After the fall of the Communist era when one had to be a member of the party to further his or her education, getting a bachelor’s degree in my country has become more and more popular in recent years.

However, because entrance exams weren’t proven to prepare students for college, many universities divert from them and prefer their own tests, or simply admit students based on maturita scores and the final grades from their last three years.

There are two semesters each year just like in the U.S., but that’s where the similarity ends.

Students are mostly not obligated to attend classes, although there are exceptions and professors who take attendance. While there might be some small tests throughout the semester, it is the big final test in each subject that matters the most. Students have to prove that they understand all the materials discussed during the semester in written and often verbal exam, sometimes during a one-on-one with the professor.

I don’t know about you, but there is attendance taken in all my classes at Temple and there is always so much to do from one day to another.

The U.S. system makes so much more sense. Collecting grades throughout the year and weighing them accordingly at the end of the semester, instead of having to prove all the knowledge within a-few-minute-time block, proves hard work.

Overall, while we start our education “late” in the Czech Republic , we outrun the United States before we finish high school.

Being a nanny to three children, one first grader and two preschoolers, I saw American kids go to first grade fluent in reading and able to write to a decent degree. They could count and write numbers. While it might be just be about the individual, we spend our time in kindergarten playing, not learning, in the Czech Republic.

On the other hand, I once took a math class in college in the U.S. whose content I learned in 8th grade and I was bored the whole semester. Helping a friend studying for his chemistry exam, I also found out that I knew most of what he was learning from my upper level elementary classes. It made me feel that Americans start off running a marathon, then just walk toward post-secondary education.

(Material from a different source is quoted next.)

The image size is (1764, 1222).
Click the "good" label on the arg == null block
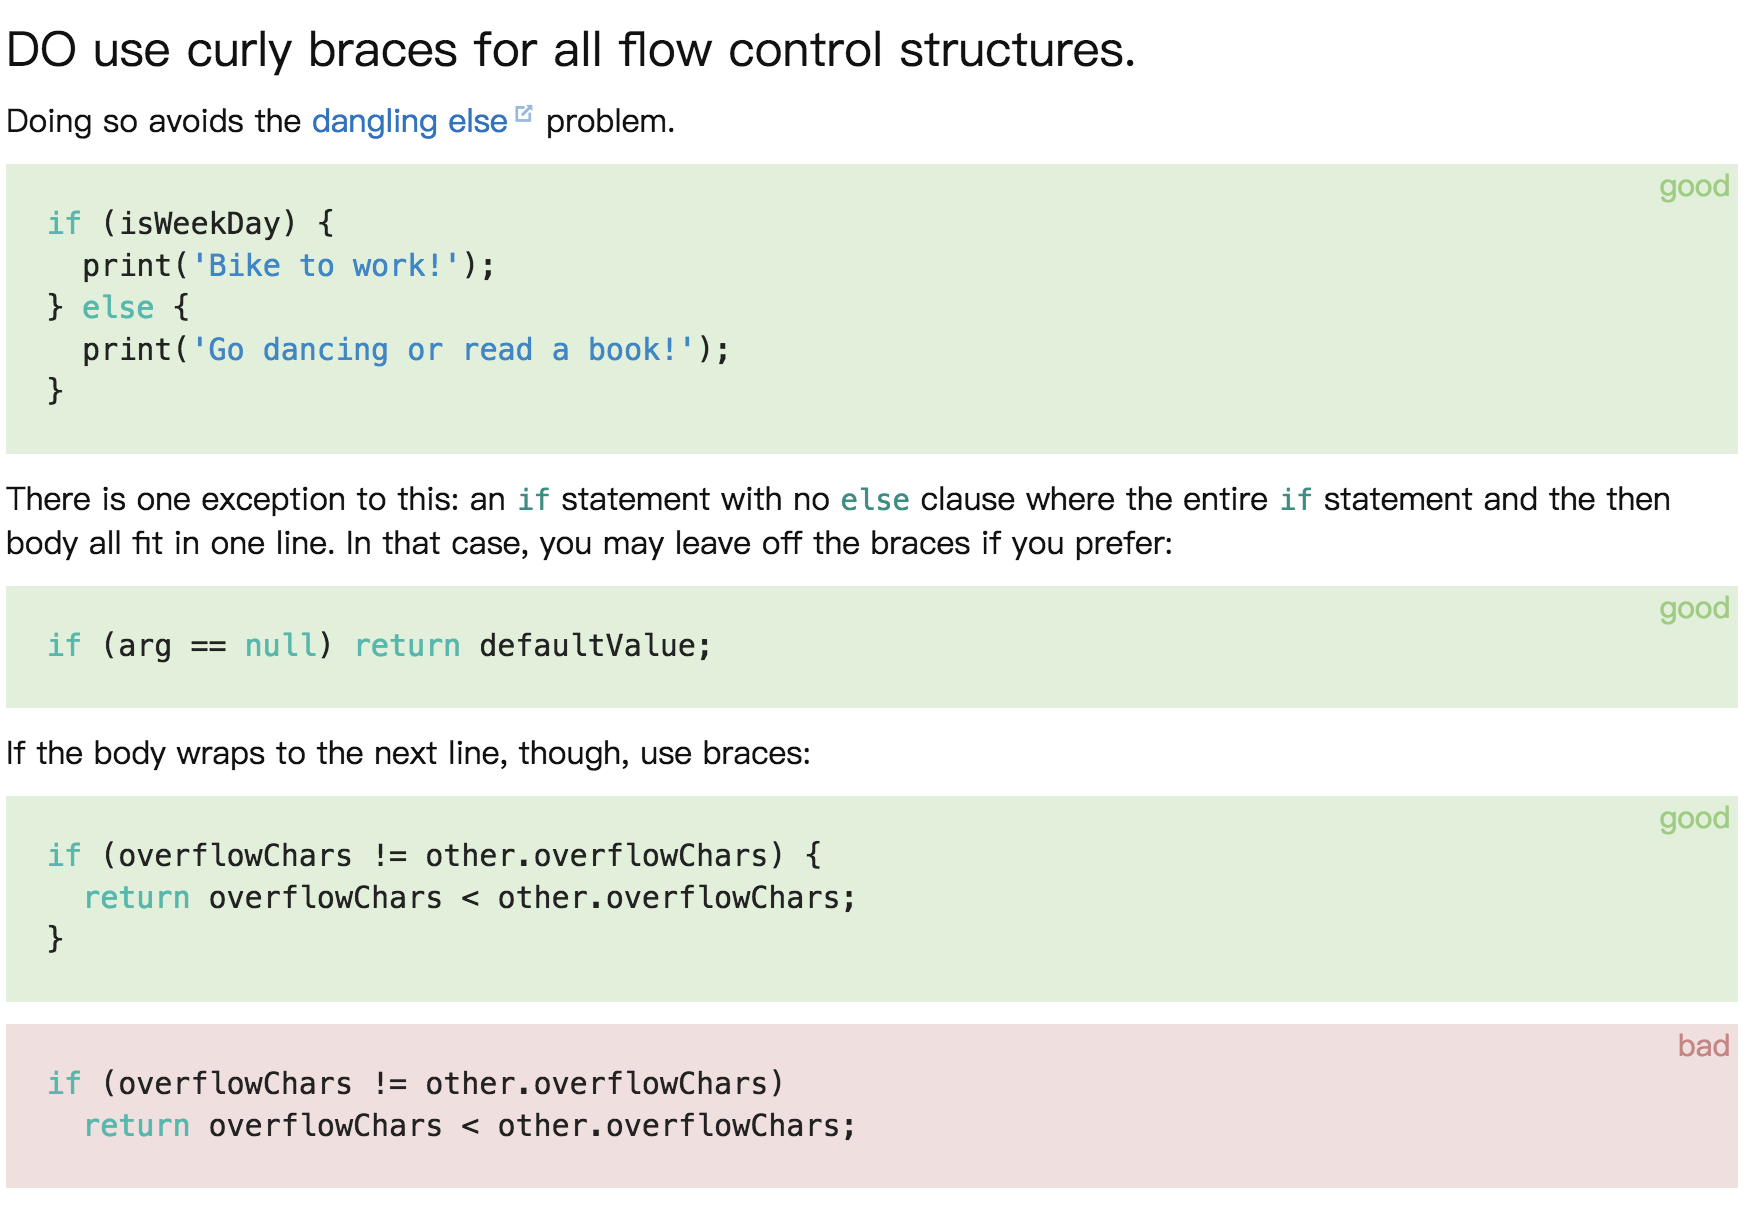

What I cannot forget to mention is that the education in the Czech Republic is free up to the age of 26. Why am I studying in the United States then? you might ask. Know that I ask myself the same question very often. It is probably for my love of the English language. It is also for my ambition to achieve big things beyond the borders of my small country. But know that the Czech Republic has a great education system and if you ever have a chance to study abroad there, you should go!